Meeting Ford's Requirements for a Plant Site

Aside from the then unknown subsidence factor, the Long Beach site offered Ford just about all it could ask for in locating a branch plant. As for water, Long Beach had plenty. Between water brought south from the Owens River Valley, east of the Sierra Nevada Mountains, and that scheduled to be brought over to southern California after constructing dams on the Colorado River, the water supply appeared to be unending. In 1928 the Metropolitan Water District of Southern California was formally organized and ultimately joined by cities such as Long Beach. The District plans were so well laid that even as of 1991 the huge megalopolis of the south still functions well on that supply. Incoming power was also plentiful. An Edison Power Plant lay just across Terminal Island from the selected site.
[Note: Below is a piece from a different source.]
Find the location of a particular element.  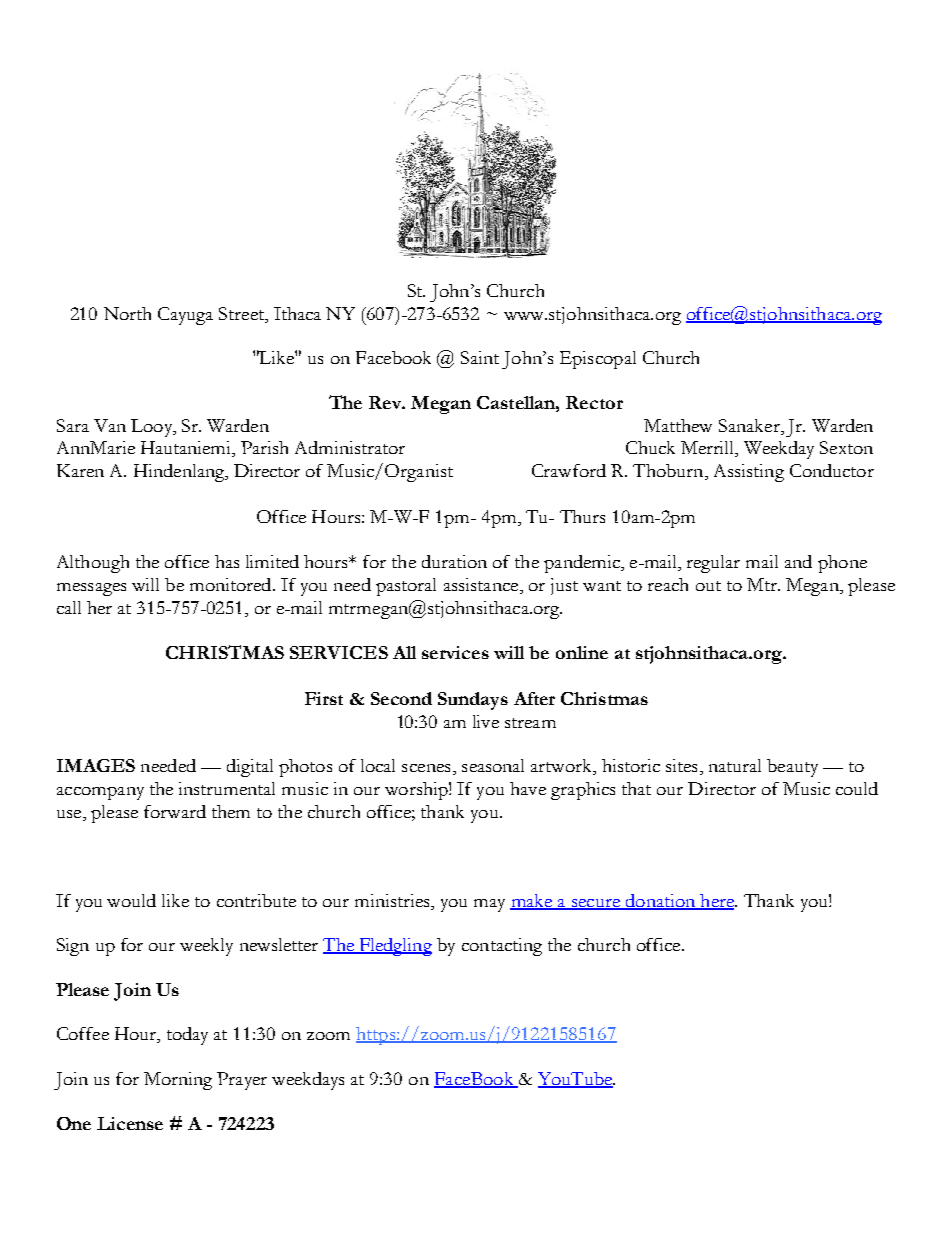

forward is located at coordinates (175, 811).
Further, as Ford must have known in 1926 when it bought the land, power generated at the Colorado Hoover Dam would soon be available, and it in fact came through to Long Beach in October 1936.
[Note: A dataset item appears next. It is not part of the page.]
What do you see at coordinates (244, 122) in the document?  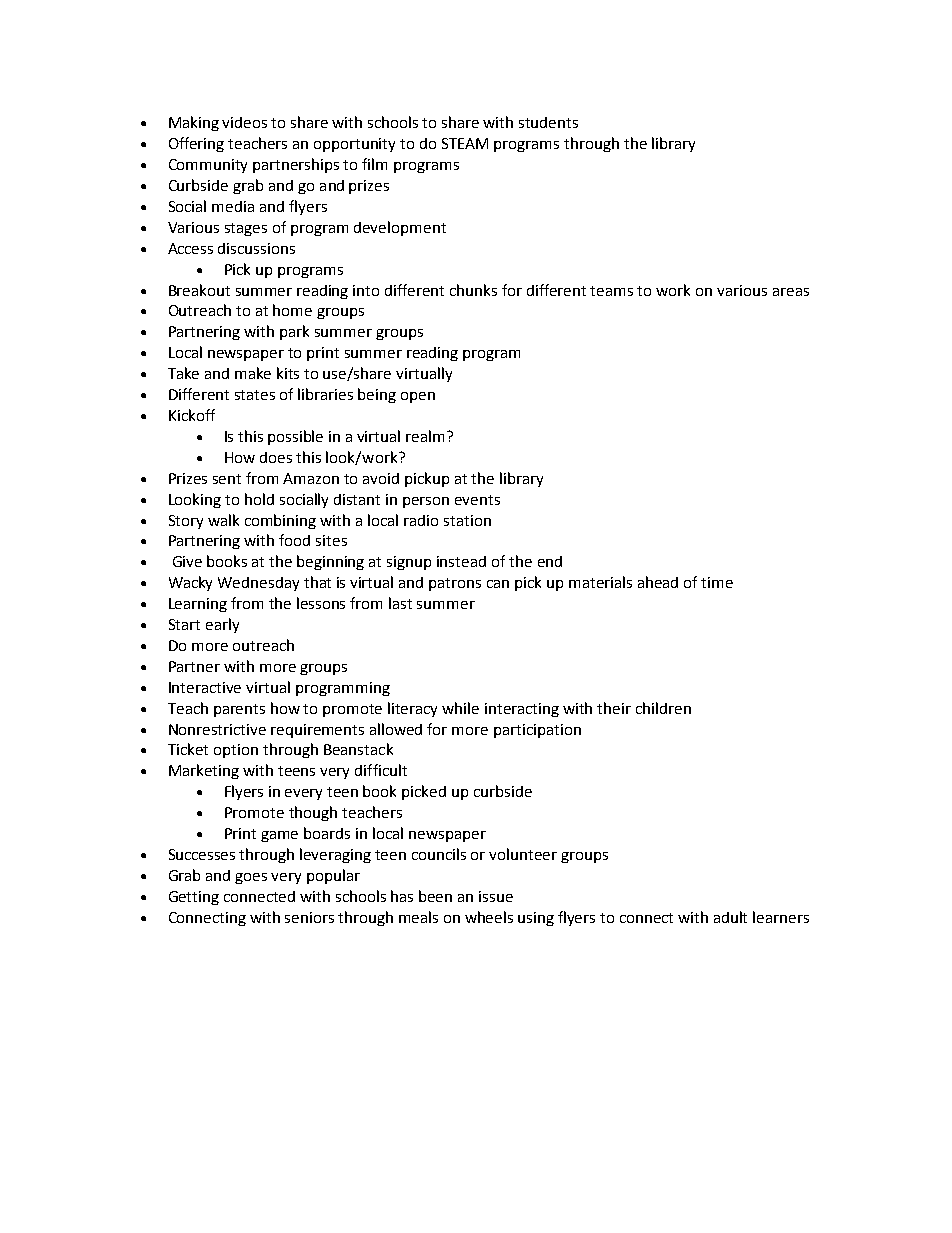 I see `videos` at bounding box center [244, 122].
As for construction materials, we have only partial documentation on their sources, but Long Beach had its own brick yards. Limestone deposits are common in California, and a major natural deposit was early developed in Orange County just to the south of Long Beach. There would be no need for Ford to ship this from the east. Two steel makers dominated the California market in 1923: Bethlehem and Columbia. In 1926 the Pacific Steel Company announced that it would establish a plant at Long Beach. Bethlehem bought out Columbia and its facilities at Torrance in 1929. Steel, too, was available. Local labor and construction workers from the state at large could be called on. The constant flow of population into California provided labor not only for jobs such as factory construction but for greater projects such as Shasta Dam and Boulder (Hoover) Dam on the Colorado River. The construction labor pool in those years was mobile and plentiful.